[begin Data entries]
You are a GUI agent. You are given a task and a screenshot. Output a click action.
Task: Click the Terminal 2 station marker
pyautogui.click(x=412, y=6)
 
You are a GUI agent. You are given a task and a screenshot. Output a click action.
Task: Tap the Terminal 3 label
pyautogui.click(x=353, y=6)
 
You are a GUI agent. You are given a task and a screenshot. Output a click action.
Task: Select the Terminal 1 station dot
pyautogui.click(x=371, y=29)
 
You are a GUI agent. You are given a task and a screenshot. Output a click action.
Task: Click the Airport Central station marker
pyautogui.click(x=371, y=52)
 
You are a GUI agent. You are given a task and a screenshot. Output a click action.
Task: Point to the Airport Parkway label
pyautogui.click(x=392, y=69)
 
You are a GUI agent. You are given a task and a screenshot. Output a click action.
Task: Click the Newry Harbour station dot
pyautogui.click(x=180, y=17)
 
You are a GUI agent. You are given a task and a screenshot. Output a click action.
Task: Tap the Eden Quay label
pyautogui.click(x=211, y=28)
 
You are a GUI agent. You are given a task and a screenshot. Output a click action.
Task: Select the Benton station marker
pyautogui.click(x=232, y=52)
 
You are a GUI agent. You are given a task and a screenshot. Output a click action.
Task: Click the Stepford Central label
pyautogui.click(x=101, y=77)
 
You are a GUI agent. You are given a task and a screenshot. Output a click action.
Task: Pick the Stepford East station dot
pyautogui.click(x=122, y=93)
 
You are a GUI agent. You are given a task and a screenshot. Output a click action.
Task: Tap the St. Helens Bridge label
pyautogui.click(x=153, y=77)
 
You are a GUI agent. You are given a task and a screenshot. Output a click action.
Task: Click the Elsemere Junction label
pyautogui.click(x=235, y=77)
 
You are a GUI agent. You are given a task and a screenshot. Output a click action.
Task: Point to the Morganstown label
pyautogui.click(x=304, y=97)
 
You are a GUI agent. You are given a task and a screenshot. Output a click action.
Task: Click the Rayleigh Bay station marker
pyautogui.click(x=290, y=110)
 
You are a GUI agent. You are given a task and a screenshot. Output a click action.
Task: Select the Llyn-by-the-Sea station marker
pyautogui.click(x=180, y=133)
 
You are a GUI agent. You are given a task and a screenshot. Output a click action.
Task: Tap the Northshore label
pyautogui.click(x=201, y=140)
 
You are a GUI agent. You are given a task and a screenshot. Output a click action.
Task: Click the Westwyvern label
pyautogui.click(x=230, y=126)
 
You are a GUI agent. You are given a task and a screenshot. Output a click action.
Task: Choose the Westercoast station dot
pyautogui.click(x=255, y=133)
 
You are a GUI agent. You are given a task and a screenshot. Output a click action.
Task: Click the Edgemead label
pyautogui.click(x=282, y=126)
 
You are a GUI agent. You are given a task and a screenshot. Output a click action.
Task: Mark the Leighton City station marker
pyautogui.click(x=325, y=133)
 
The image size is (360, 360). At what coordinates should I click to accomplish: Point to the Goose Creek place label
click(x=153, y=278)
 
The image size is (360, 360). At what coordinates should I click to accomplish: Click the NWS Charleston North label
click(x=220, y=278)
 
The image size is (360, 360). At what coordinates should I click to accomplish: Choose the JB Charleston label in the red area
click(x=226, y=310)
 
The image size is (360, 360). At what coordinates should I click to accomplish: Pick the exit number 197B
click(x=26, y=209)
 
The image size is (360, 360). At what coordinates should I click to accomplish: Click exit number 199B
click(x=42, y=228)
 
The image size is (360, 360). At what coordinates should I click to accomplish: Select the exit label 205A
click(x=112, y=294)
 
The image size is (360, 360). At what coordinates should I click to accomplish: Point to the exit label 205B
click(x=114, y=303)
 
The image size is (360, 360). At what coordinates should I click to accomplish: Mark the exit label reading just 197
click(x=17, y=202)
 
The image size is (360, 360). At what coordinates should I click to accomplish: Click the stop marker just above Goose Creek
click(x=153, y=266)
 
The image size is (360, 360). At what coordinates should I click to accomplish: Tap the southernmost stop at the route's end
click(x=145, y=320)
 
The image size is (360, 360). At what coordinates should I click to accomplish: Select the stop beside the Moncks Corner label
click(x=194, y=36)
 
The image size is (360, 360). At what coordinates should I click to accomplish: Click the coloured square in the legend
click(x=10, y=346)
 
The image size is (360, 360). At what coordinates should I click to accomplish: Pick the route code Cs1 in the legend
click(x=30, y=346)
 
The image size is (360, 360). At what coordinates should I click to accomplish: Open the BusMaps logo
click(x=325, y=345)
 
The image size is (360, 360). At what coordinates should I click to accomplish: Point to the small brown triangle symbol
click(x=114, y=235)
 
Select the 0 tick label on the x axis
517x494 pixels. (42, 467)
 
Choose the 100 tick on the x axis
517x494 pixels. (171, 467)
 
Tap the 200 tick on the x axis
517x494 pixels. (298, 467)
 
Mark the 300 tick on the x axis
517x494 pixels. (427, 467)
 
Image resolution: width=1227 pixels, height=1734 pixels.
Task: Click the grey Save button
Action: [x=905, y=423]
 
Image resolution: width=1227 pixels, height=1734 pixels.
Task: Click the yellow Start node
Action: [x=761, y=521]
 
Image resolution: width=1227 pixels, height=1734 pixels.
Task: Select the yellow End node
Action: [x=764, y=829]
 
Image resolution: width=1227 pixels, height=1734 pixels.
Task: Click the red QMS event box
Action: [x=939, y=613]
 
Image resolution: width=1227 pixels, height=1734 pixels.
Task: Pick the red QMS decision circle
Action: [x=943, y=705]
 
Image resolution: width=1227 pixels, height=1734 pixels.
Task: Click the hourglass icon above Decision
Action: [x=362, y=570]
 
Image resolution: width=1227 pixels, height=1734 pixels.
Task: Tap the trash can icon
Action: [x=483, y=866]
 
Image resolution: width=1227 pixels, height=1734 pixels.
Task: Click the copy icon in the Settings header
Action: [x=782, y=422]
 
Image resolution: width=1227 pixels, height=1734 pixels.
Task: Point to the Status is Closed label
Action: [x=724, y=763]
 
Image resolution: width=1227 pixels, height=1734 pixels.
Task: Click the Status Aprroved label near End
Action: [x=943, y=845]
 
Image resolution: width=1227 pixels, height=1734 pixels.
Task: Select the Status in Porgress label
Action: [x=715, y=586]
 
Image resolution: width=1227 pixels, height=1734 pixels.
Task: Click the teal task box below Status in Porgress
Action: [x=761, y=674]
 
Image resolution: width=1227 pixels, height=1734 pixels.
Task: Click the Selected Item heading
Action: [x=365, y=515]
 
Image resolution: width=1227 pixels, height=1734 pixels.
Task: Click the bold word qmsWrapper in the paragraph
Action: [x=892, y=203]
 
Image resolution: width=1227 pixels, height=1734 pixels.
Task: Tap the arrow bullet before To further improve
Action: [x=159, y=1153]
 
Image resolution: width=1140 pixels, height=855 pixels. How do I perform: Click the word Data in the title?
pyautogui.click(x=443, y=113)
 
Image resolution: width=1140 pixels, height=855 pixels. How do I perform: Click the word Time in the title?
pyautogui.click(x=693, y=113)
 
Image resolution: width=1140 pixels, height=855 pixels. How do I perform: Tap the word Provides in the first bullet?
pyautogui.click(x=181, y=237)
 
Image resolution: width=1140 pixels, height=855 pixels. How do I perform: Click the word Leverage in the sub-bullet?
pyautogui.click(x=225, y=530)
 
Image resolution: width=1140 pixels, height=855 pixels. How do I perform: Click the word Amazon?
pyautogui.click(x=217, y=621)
[end Data entries]
• Problem details
Put the lines of the items above that run from the line containing "reading just 197" through the line containing "click(x=30, y=346)" into a Markdown table with columns Row and Line, leaving out blank lines.

• In response
| Row | Line |
|---|---|
| 1 | The image size is (360, 360). At what coordinates should I click to accomplish: Mark the exit label reading just 197 |
| 2 | click(x=17, y=202) |
| 3 | The image size is (360, 360). At what coordinates should I click to accomplish: Click the stop marker just above Goose Creek |
| 4 | click(x=153, y=266) |
| 5 | The image size is (360, 360). At what coordinates should I click to accomplish: Tap the southernmost stop at the route's end |
| 6 | click(x=145, y=320) |
| 7 | The image size is (360, 360). At what coordinates should I click to accomplish: Select the stop beside the Moncks Corner label |
| 8 | click(x=194, y=36) |
| 9 | The image size is (360, 360). At what coordinates should I click to accomplish: Click the coloured square in the legend |
| 10 | click(x=10, y=346) |
| 11 | The image size is (360, 360). At what coordinates should I click to accomplish: Pick the route code Cs1 in the legend |
| 12 | click(x=30, y=346) |